If you take a look above, you can see six of these images, each corresponding to an area a tenth of a millimeter square. At top are three extant species: the gharial, which eats fish; the American crocodile, which eats harder invertebrates like snails and crustaceans; and Grey’s monitor lizard, which is an omnivore. At bottom are three pterosaur species.

Based on the characteristic wear patterns, the researchers reckon that Istiodactylus was a meat eater. Coloborhynchus probably took a broader range of prey, maybe both fish and softer invertebrates. And Austriadactylus, which paleobiologists have speculated might have fed on fish or meat, now appears to have been a consumer of invertebrates—critters without backbones. “So this one might have been feeding on crunchy insects and such,” says Bestwick. “This can really help us understand what these animals were doing in ancient food webs.”

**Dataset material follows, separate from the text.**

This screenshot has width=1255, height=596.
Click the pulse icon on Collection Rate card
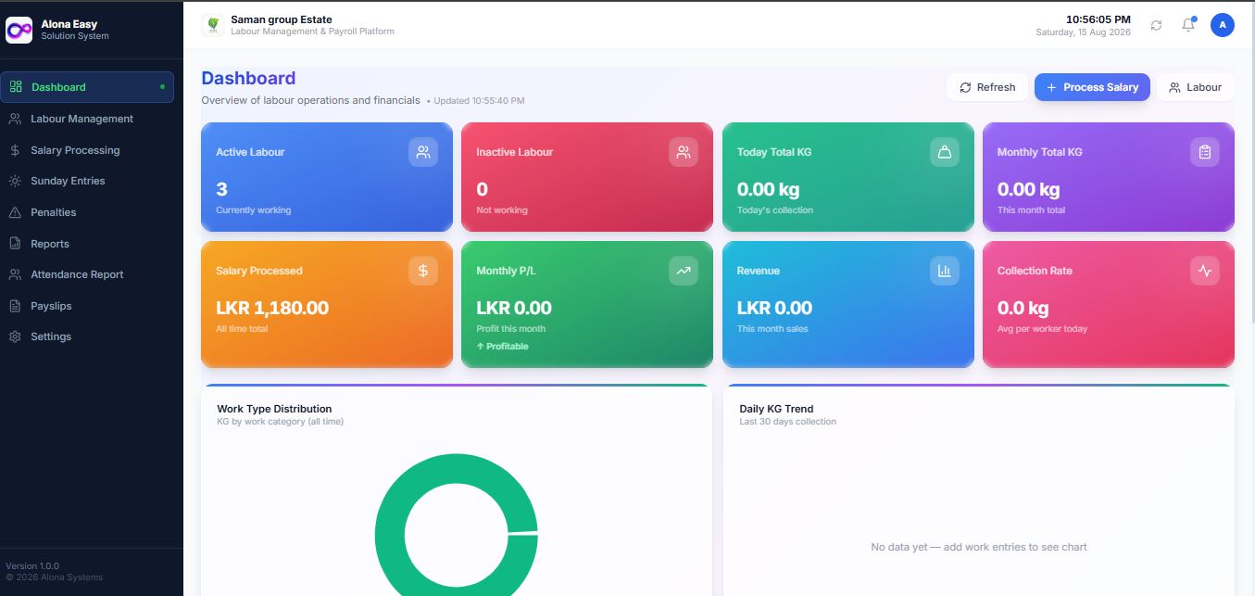[x=1205, y=271]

By comparing the microwear on pterosaur teeth to that of extant species, the researchers could build a clearer picture of what the ancient fliers were eating, but they can’t yet say how different kinds of prey created different microwear patterns on the teeth. “The mechanistic process of how a tooth interacts with food and causes chipping and scratching and indentation is not quite yet fully understood,” says Bestwick, “especially in reptiles, because these animals don’t chew their food. But we can make sort of logical leaps of faith based on how we know that reptiles eat.”

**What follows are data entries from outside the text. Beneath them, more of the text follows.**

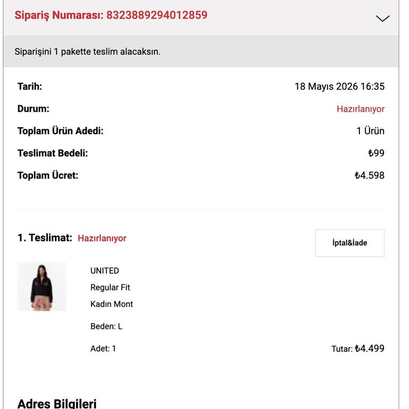
Task: Click the 1. Teslimat label
Action: 45,238
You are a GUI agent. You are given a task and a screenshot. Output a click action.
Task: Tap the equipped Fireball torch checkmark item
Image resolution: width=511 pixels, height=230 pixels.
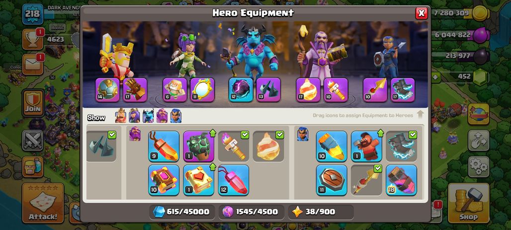[234, 146]
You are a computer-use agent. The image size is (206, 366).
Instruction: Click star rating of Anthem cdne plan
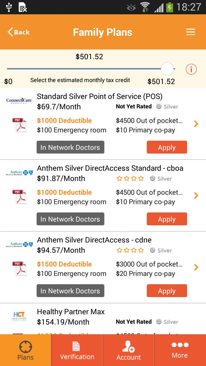coord(130,250)
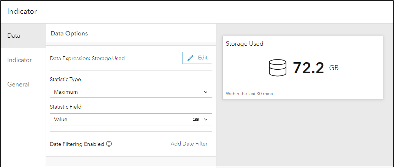Viewport: 394px width, 168px height.
Task: Click the database cylinder icon in the preview
Action: point(277,68)
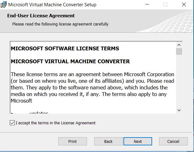Click the installer icon in the title bar

(x=3, y=5)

Why go through all the trouble of microwear analysis? Because teeth can lie. Imagine I handed you a panda skull and a polar bear skull and had you examine the shapes of their heads and teeth. They’ll look quite similar, even though a polar bear eats seals almost exclusively, and a panda specializes in bamboo. “You’d assume that these animals were eating the same things,” says Bestwick. “These types of comparisons aren’t always the best. And so you need kind of a more quantitative experimental way of looking at diet.”

Also, like modern alligators, some pterosaur species may have fed on a variety of foods. “An adult alligator can break open turtle shells, it can crush bones, and it can also eat very soft things like fish,” says Daemen College vertebrate anatomist Domenic D’Amore, who wasn’t involved in this work. “So not only do teeth not indicate necessarily the type of food they eat, they also don’t indicate the breadth of food that an organism eats.”

Microwear analysis allowed Bestwick and his colleagues to even peer into the mysterious upbringings of individual pterosaurs. A tricky bit about pterosaur paleobiology is that it’s hard to tell if the animals cared for their young (like birds do) or let them fend for themselves (like reptiles tend to do). Luckily, these researchers had teeth from Rhamphorhynchus specimens of various ages. The teeth of babies indicated they fed more on invertebrates, like insects, while the adults ate fish. “If Rhamphorhynchus was looking after its young, we therefore would have expected microwear to have been the same regardless of age,” says Bestwick, because mom and dad would have been bringing home fish for the kids to eat. “So this tells us maybe pterosaurs had lifestyles more similar to reptiles than birds.”